Whether the growth of the credit derivatives market caused or contributed to the U.S. centered financial crisis of 2007-08 is an issue that is already passing into the domains of academic economists and economic historians. But the unquestioning public assumption that the answer is “yes” could yet do some real ongoing harm.
Such an assumption may set the agenda for Europeans, as the solvency of EU banks becomes the big global-financial question of the day. Those who see credit derivatives in particular as on the side of the devils include Frank Partnoy and David Skeel, who even before the crisis hit Wall Street wrote, “Credit derivatives help banks reduce risks but in doing so, they create the danger of systemic market failure.”
The underlying idea (sometimes made through the use of a falling-dominoes metaphor) is that the growth of this market links the solvency of every player ever more tightly to that of every other.
Opposing such scary thoughts there is the intuition that credit derivatives let banks manage credit-related risks without actually adjusting their underlying loan portfolios. That’s a good thing.
Empiricism in Spain
But as a recent paper from four scholars at the Universidad de Santiago de Compostela, in Spain, observes: this extra flexibility comes with drawbacks. Perhaps the most obvious of drawbacks is that it creates counter-party risk. The authors: Luis Otero González, Luis Ignacio Rodriguez Gil, Sara Cantorna Agra, and Pablo Durán Santomil, have written “Banking Risk and Credit Derivatives,” in order to take an empirical look at the balance of pros and cons.
The few empirical studies that do exist refer to the U.S. market. González et al. looked at the European market, working from a database consisting of “the consolidated financial statements of 134 European financial institutions during the period 2006-2010.”
González et al. suggest that these instruments are a wash in terms of over-all financial stability. It is by now a common enough observation that financial derivatives as such net out to zero. These authors seem to follow a long road around to that insight, writing of Z-scores, which are ratios of the return on average assets (ROAA) plus the balance of capital-to-total-assets over the volatility of ROAA. A bank’s Z-score can rise then for any of three reasons: because return improves, because the balance sheet strengthens, or because volatility/risk lessens. The Z-score can fall when any of the opposites takes place.
The Z-score serves our authors as “a measurement indicative of the distance to default of a particular entity within a period of time.”
They estimate a Z-score for every financial institution in their sample and for each of the five years under study.
The Z score can be broken down into two components, which González et al call ZP1 and ZP2: portfolio risk and leverage risk. For ZP1 the numerator of the ratio is the ROAA alone. For ZP2 it is the capital-to-total assets balance alone. In both cases, of course, the denominator is volatility.
Buyers and Sellers
They find that the use of credit derivatives has a significant positive impact on the Z-score when the institutions involved are net protection buyers. González et al. take the net buying position to indicate that the institution is using the products for hedging purposes, and they take their data about the Z score to indicate that the hedging is having the desired effect, distance from default is increased.
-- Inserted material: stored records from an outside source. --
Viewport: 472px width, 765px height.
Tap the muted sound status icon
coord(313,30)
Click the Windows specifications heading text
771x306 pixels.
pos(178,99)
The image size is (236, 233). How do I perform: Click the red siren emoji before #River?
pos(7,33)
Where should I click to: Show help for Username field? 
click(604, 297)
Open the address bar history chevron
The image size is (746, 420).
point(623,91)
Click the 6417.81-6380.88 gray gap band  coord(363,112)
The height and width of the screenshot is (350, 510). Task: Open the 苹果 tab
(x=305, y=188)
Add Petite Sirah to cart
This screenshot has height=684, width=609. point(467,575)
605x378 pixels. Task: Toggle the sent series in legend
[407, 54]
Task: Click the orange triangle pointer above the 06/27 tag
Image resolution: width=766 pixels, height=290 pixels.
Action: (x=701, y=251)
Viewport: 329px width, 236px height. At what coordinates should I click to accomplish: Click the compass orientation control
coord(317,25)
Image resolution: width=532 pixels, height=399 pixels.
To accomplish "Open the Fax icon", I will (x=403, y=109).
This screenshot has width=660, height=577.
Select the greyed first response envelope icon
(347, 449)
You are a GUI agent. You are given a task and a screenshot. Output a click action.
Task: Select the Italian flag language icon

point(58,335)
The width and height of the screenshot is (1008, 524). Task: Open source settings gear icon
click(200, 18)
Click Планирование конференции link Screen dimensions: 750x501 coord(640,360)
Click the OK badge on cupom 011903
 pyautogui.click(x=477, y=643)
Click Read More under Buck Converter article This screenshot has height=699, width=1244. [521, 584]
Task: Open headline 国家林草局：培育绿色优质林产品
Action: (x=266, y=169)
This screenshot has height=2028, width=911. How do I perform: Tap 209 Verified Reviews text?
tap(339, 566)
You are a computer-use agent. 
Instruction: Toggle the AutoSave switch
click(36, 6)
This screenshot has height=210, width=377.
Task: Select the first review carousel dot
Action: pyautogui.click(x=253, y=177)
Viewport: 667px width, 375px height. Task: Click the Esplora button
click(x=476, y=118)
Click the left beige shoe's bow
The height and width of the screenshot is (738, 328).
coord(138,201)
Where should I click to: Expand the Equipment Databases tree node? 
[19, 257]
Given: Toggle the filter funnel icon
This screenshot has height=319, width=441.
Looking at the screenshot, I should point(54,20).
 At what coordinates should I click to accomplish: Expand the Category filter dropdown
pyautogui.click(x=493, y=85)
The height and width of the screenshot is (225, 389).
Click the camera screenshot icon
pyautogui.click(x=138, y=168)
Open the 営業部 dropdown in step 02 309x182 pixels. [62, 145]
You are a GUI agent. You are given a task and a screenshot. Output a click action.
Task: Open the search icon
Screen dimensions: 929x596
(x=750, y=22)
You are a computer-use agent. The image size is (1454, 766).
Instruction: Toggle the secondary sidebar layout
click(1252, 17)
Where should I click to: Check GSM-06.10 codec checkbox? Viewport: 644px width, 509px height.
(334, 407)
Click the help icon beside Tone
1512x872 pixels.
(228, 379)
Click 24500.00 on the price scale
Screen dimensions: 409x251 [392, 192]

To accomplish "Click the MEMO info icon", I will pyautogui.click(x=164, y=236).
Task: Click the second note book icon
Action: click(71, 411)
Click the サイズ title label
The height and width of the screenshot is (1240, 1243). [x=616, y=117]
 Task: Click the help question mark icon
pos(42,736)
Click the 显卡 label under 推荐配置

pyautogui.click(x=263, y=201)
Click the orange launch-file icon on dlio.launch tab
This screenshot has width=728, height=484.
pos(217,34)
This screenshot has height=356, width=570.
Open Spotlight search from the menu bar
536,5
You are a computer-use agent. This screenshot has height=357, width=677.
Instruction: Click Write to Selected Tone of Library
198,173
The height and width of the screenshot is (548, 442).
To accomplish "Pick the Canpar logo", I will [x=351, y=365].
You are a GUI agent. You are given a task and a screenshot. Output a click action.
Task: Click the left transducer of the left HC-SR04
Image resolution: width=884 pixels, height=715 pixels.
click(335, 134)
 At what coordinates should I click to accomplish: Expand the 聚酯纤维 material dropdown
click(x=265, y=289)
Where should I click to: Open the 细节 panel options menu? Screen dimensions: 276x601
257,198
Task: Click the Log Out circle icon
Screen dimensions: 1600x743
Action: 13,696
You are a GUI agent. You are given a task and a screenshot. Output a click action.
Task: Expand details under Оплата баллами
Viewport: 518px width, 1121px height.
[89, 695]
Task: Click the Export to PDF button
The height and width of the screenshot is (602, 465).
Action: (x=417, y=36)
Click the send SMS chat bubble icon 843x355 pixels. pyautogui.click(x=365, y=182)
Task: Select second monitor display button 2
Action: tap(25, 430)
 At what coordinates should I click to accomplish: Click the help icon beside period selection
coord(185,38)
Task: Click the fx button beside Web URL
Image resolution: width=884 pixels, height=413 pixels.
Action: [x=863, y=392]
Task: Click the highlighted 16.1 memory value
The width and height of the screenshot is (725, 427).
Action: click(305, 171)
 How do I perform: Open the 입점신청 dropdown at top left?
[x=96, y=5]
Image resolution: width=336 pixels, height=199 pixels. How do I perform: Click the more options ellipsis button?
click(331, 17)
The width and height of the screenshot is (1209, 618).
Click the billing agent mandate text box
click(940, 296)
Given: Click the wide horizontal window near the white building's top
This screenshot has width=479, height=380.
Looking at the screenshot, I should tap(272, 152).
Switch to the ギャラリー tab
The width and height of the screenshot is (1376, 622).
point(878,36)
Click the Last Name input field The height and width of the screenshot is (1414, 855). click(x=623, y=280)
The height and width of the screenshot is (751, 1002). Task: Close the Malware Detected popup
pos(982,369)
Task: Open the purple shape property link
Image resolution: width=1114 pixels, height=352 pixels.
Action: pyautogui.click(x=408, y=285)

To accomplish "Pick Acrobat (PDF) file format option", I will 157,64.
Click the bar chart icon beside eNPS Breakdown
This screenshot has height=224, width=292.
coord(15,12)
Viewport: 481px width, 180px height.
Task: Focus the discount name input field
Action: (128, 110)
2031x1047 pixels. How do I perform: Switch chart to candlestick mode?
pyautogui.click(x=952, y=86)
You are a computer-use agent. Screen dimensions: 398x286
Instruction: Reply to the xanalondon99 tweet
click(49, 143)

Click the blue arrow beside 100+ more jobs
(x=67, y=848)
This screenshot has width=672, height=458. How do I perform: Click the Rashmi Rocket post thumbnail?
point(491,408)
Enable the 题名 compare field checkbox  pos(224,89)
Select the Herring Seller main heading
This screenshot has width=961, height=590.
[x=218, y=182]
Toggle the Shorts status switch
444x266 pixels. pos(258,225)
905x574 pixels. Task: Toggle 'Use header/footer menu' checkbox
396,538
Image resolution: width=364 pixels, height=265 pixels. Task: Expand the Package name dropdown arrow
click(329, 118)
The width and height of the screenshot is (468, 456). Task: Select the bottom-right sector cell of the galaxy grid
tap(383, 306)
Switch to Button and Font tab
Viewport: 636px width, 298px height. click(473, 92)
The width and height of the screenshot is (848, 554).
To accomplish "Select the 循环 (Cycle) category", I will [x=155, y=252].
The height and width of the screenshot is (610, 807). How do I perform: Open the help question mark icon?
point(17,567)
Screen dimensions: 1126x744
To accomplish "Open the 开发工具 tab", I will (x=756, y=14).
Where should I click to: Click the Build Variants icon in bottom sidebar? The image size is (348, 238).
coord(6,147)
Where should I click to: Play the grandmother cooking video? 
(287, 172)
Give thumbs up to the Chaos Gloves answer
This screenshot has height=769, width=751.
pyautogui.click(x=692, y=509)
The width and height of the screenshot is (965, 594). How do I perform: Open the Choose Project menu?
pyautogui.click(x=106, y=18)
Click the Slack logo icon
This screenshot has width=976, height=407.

Unsurprisingly, too institutions that are net protection sellers can experience negative consequences of that speculative position in a time of crisis.
But one of the most common complaints about these instruments is the notion that they create an artificial sense of security even when used to hedge, and that this in turn inspires the institutions who think they are adequately hedged to ramp up their leverage to dangerous levels. González et al. say that their data shows no such tendency.
In general, then, these authors conclude that “based on these data” the current banking troubles in Europe cannot be laid at the feet of the expansion of the credit derivatives market.
Allow a final thought about those dominoes. In terms of the U.S. experience in particular, the metaphor is an extremely poor fit. It was as if someone had painstakingly set up a line of dominoes, only to have an earthquake destroy the whole contraption. The task is to understand the nature of the tectonic plates.